**** DATASET EXCERPTS
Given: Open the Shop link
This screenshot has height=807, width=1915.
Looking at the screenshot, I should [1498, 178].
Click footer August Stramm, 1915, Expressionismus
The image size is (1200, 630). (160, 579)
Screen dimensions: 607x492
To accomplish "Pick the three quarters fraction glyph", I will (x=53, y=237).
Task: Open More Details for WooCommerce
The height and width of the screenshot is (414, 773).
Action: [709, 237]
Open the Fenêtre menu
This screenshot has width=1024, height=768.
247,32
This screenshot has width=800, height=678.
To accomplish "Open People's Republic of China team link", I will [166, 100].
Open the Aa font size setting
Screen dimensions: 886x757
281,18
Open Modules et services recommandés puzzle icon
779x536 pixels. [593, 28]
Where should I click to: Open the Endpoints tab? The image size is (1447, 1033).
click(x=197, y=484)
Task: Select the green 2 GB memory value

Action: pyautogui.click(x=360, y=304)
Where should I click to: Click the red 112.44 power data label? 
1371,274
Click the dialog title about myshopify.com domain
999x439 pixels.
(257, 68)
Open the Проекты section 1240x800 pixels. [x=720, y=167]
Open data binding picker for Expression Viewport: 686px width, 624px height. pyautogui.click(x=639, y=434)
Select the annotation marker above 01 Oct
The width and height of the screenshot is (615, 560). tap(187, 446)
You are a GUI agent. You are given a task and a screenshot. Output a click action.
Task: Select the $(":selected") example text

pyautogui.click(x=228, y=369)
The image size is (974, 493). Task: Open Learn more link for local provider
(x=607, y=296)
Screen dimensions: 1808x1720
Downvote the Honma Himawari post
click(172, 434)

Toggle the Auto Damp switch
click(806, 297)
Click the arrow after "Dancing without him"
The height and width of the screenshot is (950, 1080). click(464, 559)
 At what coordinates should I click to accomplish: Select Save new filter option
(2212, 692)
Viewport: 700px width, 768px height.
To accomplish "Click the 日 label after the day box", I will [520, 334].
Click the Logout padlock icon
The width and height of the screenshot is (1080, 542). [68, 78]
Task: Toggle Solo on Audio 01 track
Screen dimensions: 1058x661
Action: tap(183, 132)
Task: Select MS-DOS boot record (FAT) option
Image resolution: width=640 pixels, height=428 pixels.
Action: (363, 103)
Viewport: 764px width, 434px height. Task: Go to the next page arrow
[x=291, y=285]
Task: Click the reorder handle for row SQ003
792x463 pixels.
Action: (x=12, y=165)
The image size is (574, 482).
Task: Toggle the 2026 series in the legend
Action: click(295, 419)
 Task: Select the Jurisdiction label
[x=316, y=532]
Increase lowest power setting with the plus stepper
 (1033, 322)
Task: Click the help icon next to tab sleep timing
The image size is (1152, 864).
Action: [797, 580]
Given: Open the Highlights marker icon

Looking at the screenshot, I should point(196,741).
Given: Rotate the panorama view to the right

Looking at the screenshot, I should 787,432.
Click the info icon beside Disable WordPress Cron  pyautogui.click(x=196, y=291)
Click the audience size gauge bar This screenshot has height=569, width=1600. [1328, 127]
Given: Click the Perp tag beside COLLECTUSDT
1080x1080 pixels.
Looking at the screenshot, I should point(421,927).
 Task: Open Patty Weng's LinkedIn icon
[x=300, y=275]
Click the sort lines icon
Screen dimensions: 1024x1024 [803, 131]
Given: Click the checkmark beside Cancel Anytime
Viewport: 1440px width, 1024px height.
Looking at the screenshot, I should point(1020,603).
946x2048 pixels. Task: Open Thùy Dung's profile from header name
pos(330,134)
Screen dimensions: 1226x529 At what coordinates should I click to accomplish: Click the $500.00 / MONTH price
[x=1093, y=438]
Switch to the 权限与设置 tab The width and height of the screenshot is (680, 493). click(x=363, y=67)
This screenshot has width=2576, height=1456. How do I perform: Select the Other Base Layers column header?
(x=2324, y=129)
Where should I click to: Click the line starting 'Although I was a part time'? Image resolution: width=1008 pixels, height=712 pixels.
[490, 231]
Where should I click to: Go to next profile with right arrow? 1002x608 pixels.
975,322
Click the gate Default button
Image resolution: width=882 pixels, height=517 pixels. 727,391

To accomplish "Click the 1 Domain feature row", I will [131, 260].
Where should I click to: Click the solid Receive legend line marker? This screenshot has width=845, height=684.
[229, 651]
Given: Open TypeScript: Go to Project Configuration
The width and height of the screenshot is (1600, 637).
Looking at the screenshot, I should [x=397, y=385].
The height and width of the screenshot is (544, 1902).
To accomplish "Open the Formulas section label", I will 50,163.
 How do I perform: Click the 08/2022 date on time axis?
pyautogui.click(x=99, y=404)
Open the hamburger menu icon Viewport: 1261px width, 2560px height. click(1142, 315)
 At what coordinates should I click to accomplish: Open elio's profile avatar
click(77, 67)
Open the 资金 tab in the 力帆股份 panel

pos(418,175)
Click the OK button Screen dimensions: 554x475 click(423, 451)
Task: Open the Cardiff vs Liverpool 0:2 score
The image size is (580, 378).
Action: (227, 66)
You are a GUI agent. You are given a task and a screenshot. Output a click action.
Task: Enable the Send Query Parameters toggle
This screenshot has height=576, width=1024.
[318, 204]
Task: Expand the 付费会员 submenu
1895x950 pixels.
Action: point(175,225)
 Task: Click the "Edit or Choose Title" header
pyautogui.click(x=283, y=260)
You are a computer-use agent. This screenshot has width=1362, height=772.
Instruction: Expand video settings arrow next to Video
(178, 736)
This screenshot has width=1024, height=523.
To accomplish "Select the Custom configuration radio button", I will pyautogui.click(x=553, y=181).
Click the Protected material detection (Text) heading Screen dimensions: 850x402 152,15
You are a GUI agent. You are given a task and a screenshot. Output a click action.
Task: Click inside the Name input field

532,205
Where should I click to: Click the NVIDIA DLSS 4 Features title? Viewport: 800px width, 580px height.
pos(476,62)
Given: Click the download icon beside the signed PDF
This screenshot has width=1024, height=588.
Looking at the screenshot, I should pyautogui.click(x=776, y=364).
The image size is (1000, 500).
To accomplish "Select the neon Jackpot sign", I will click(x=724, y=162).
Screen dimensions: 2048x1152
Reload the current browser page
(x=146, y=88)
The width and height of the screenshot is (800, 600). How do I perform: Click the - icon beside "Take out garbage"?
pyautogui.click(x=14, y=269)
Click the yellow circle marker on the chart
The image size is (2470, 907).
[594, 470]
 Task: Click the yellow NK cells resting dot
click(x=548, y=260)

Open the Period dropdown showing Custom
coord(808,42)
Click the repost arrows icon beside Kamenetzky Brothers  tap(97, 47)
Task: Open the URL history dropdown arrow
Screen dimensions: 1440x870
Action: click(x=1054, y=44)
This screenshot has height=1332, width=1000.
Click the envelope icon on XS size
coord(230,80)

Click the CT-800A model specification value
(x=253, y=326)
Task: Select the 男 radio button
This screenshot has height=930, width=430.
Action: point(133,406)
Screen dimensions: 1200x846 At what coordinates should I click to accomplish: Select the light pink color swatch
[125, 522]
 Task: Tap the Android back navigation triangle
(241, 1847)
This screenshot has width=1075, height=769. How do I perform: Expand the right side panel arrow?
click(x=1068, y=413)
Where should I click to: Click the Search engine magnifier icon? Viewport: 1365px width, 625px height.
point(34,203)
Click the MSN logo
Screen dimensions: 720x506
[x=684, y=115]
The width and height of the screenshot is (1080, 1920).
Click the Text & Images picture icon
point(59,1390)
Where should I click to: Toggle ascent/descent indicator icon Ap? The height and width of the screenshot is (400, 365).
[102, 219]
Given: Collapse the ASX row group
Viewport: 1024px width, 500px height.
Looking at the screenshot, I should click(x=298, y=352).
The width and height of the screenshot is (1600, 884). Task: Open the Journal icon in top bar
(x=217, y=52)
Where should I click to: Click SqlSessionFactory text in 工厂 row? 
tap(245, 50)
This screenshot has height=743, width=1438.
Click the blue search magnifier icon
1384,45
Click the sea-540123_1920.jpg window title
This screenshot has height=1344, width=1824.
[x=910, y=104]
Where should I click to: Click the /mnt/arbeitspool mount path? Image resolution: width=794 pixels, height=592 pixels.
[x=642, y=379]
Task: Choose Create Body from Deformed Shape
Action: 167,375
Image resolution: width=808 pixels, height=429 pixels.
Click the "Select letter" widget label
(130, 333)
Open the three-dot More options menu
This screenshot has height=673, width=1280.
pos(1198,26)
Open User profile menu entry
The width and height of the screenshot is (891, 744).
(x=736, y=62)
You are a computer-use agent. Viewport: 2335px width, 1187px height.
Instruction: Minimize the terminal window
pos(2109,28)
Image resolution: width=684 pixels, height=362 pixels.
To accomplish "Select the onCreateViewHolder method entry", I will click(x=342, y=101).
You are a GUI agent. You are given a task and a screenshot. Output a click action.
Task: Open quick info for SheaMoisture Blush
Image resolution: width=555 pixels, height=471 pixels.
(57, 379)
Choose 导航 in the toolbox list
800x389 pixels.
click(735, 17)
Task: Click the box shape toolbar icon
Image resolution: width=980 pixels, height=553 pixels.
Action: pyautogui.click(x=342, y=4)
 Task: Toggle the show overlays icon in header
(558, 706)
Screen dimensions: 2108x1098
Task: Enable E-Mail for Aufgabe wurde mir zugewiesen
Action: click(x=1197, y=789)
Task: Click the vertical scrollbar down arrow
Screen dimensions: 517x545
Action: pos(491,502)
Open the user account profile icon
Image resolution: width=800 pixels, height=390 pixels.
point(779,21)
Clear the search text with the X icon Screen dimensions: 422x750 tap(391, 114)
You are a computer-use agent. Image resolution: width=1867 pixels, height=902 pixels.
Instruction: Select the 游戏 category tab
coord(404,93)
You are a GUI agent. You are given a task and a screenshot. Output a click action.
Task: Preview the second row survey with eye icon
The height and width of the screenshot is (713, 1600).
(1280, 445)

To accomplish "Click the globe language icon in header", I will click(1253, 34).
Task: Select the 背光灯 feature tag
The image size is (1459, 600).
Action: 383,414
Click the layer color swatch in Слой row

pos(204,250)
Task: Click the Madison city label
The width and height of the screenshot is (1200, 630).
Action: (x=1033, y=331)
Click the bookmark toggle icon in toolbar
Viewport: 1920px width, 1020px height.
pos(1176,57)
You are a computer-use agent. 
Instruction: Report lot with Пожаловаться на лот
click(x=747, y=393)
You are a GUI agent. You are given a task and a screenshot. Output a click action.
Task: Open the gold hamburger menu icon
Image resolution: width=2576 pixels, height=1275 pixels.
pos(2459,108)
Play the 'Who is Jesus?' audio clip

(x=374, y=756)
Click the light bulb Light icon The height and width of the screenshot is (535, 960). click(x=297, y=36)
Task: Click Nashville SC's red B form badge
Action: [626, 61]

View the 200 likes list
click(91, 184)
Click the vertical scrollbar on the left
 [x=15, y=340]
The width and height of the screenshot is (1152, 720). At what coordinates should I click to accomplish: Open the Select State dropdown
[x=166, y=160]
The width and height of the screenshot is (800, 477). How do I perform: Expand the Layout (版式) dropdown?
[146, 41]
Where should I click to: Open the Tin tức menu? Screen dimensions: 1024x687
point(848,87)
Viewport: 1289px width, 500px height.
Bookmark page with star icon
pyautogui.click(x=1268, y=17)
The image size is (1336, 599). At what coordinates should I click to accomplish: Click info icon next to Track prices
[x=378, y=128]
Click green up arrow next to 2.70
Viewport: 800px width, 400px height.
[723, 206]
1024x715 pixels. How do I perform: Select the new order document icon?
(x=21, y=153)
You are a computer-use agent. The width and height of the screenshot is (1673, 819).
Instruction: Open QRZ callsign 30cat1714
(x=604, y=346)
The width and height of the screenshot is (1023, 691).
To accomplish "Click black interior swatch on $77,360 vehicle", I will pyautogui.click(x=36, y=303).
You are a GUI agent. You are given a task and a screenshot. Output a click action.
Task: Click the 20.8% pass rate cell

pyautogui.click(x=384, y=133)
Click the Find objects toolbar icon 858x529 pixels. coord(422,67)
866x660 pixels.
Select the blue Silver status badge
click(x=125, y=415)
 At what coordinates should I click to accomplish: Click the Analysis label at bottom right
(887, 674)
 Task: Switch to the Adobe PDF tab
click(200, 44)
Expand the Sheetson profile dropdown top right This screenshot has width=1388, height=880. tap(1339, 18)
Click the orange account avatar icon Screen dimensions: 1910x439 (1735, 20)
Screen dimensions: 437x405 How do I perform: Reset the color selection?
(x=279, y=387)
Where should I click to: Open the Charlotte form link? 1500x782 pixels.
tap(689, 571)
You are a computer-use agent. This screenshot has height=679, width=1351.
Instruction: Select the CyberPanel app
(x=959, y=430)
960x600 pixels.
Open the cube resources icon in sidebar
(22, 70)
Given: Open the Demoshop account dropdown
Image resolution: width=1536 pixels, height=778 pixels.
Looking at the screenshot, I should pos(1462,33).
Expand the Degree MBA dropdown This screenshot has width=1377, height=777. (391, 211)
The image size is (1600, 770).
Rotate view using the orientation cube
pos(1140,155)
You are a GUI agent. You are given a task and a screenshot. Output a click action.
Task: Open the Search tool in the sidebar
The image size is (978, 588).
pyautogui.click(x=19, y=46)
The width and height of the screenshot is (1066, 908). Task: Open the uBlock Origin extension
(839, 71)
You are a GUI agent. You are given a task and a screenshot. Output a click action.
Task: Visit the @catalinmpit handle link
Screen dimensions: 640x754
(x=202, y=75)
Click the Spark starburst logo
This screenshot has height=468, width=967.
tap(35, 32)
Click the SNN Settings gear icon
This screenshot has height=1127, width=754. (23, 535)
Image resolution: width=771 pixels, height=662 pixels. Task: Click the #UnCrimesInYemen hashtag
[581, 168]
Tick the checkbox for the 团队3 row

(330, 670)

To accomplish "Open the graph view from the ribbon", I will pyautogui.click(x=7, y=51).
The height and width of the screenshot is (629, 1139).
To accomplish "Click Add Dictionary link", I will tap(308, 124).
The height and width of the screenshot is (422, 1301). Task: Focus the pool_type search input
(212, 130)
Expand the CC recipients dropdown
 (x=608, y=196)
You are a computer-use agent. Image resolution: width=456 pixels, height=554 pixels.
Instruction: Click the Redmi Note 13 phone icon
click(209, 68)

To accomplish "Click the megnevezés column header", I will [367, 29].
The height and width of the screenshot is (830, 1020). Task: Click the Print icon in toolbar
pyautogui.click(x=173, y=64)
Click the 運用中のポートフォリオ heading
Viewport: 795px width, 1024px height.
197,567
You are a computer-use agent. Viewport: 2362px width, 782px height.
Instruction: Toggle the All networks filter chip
********
#### EXERCISE BRIEF:
Go through the records line by line and count those that contain the string "account". Answer with the count alone.

#### RESULT OF THE EXERCISE:
3